Ainsi, avec un modèle très productiviste, la République Fédérale a réalisé en 2012 63,9 milliards d'euros à l'export contre 58,07 pour la France. Même si l'Allemagne reste importatrice nette pour 12,9 milliards et la France exportatrice pour un solde positif de 11,6 milliards, cette tendance doit nous inquiéter.

Deux axes me semblent devoir être évoqués pour expliquer ces succès et tenter pour nos politiques de donner au Pays les moyens de lutter:

Premièrement la question de la structuration et de l'aménagement des territoires :

En effet, comme dans d'autres domaines économiques, les succès de notre voisin sont attribués à la restructuration de son appareil agricole productif, avec une concentration et une augmentation de la taille des exploitations, ou encore à l'emploi d'une main d'œuvre bon marché, venu des pays plus à l'est par exemple. Mais j'y vois aussi les résultats d'une organisation territoriale très adaptée à la vision bruxelloise de régions puissantes financièrement et économiquement pour servir d'interface avec l'Union européenne.

Or, nos régions vont, avec la nouvelle Politique Agricole Commune, être plus directement responsables de la gestion des aides de la PAC vers nos exploitations. Qu'en sera-t-il au moment où une réforme territoriale sans vision claire va plus occuper les administrations à se réorganiser qu'à accompagner les entreprises?

Deuxièmement la question des normes :

A peine nos exploitants ont-ils fini d'achever un plan très coûteux pour limiter et gérer la production de nitrates qu'ils doivent enchaîner immédiatement avec le suivant. Des exploitants touchés par les aléas climatiques et la chute des prix ont souvent des bilans à la limite. Notre administration étant efficace, elle travaille beaucoup à faire du zèle et à imposer des normes plus strictes que les normes bruxelloises, quitte à tuer les entreprises du secteur concerné!

Quelle vision pour l'avenir?

Nos élèves apprenaient il y a peu de temps l'Histoire de France, mais aussi que notre pays a un climat tempéré. Cet élément est essentiel, car il met le Pays à l'abri de trop fréquentes et trop fortes surprises climatiques, comme cela peut être le cas en Ukraine, par exemple.
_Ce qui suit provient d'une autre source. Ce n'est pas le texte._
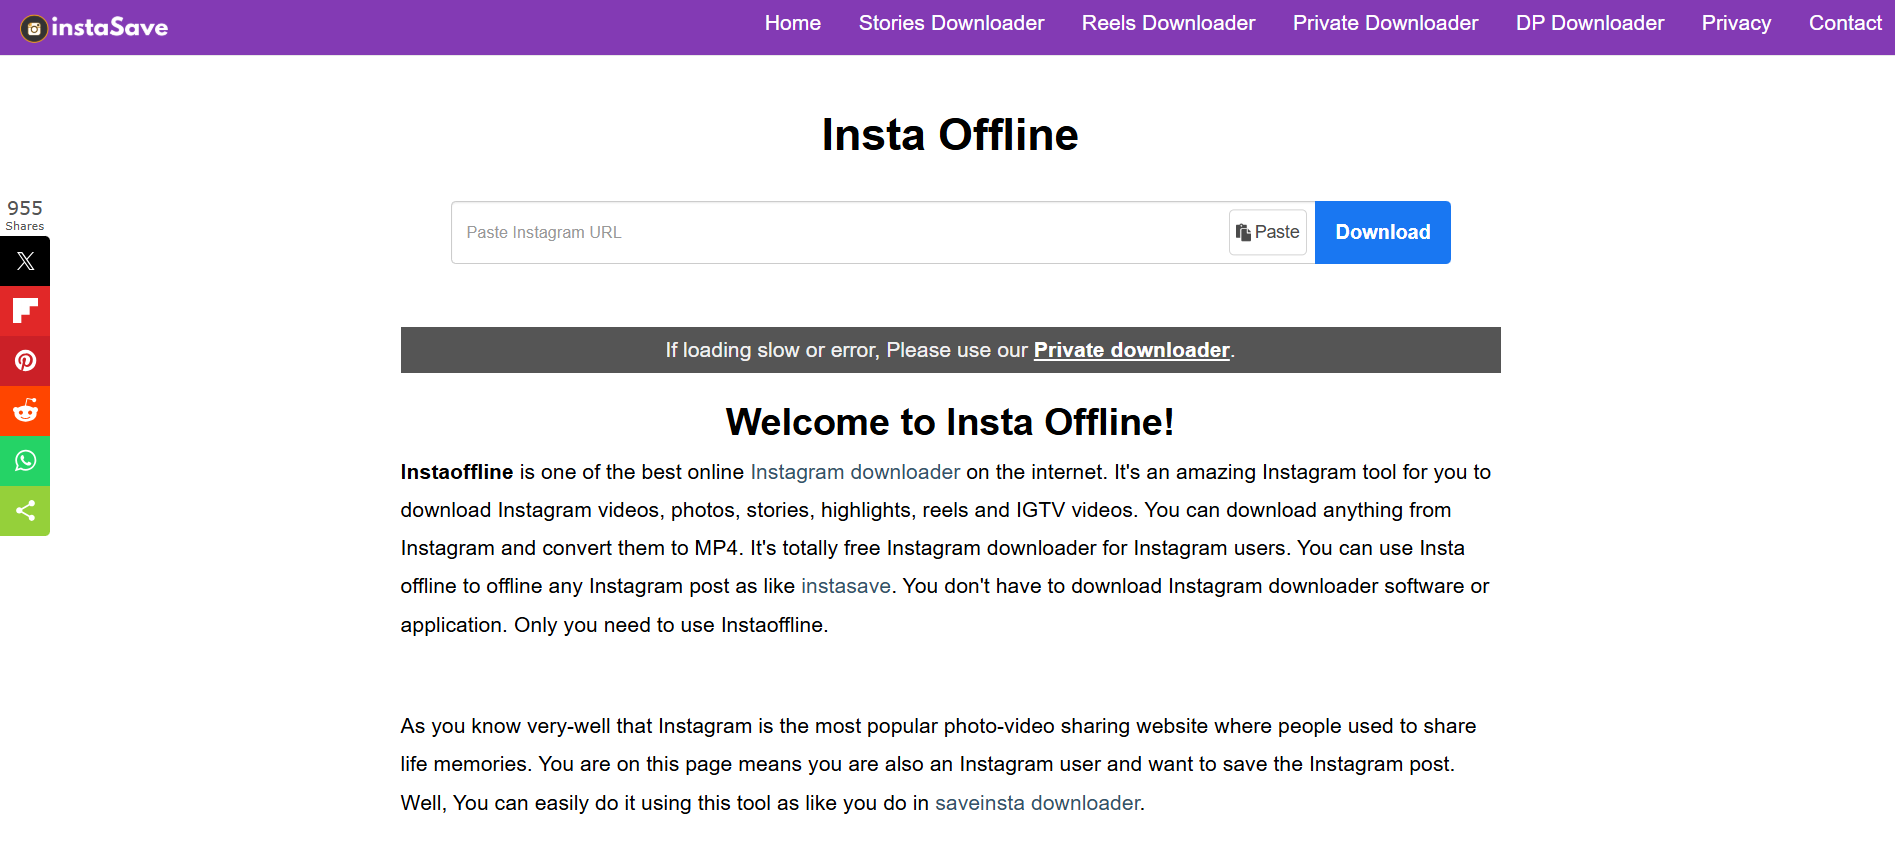Click the Paste clipboard button
Image resolution: width=1895 pixels, height=855 pixels.
pos(1268,232)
Ainsi, tout gouvernement devrait avoir dans sa stratégie macro-économique une forte politique agricole pour utiliser cet atout. Le secteur est, après l'aéronautique, notre deuxième source de devises à l'exportation.
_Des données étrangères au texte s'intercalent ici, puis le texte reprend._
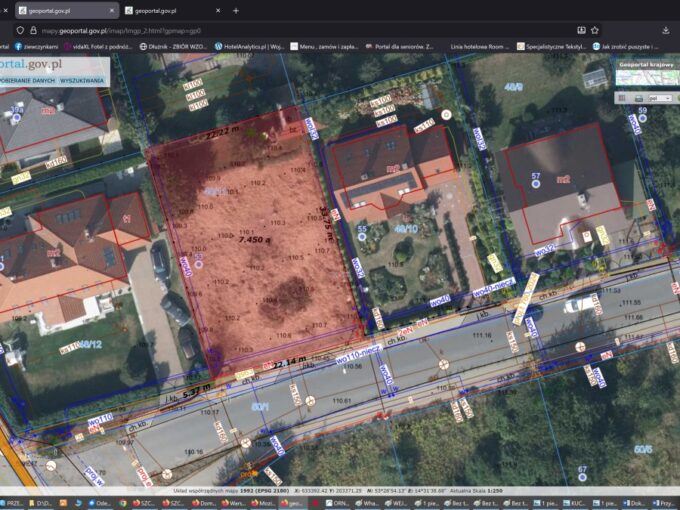This screenshot has height=510, width=680.
Task: Bookmark this page with the star icon
Action: click(595, 30)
La qualité doit être le maître mot de nos productions, dans l'après-guerre la France a laissé tomber le créneau du luxe dans l'industrie automobile, on voit le résultat avec la domination des berlines germaniques! Eh bien, jouons la carte des produits identifiés sur un terroir, à hautes qualités gustatives.
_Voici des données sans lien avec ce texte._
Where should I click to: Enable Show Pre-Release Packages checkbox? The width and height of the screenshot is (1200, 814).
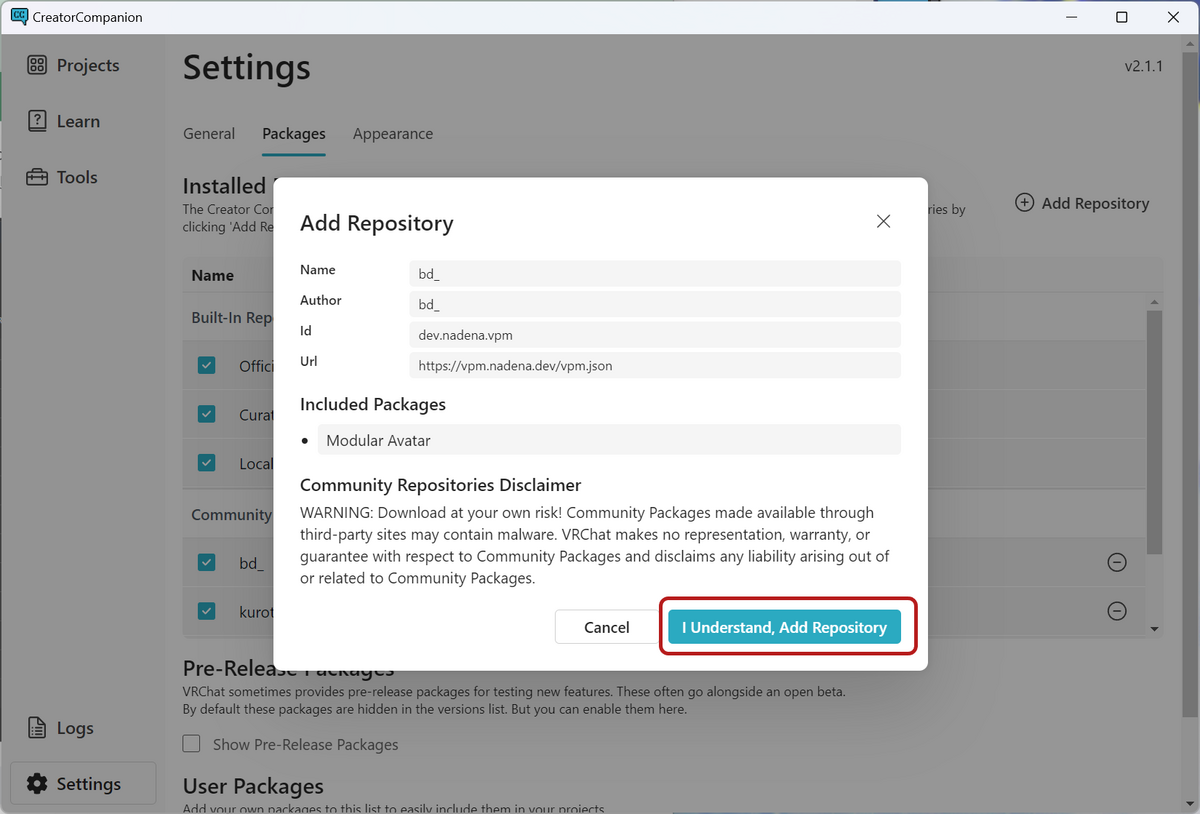(192, 744)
Les activités agricoles sont très sensibles à l'aménagement du territoire, la restructuration des collectivités territoriales doit quitter une vision qui donnera une Europe du moyen âge avec les futures cités-états que sont les métropoles. Oublier les zones rurales, en les considérant comme des espaces vides, parce que peu peuplées, conduira à une catastrophe environnementale et humaine. Nos exploitants ont besoin qu'une vie continue à exister en campagne pour qu'ils puissent travailler.

Arrêtons l'inflation des normes, d'immenses progrès ont été réalisés dans l'utilisation des intrants, les agriculteurs d'aujourd'hui sont aussi soucieux de leur santé et de celles de leurs enfants que les populations urbaines! Il faut avoir visité un élevage pour comprendre l'absurdité de cette gangue normative.

Comme dans tout autre secteur économique faisons confiance aux professionnels, exploitants et industriels de l'agroalimentaire et de la chimie verte. Ne soyons pas naïfs non plus par rapport à la concurrence internationale, en particulier par rapport aux négociations du traité de libre-échange transatlantique! Il faut, enfin, remettre en cause sérieusement la directive des travailleurs détachés, sinon des pans entiers d'activités disparaîtront, comme les légumiers.

L'agriculture est la première de nos souverainetés, oublions la et nous deviendrons dépendants des puissances extérieures qui nous donnerons notre nourriture en échange de notre soumission!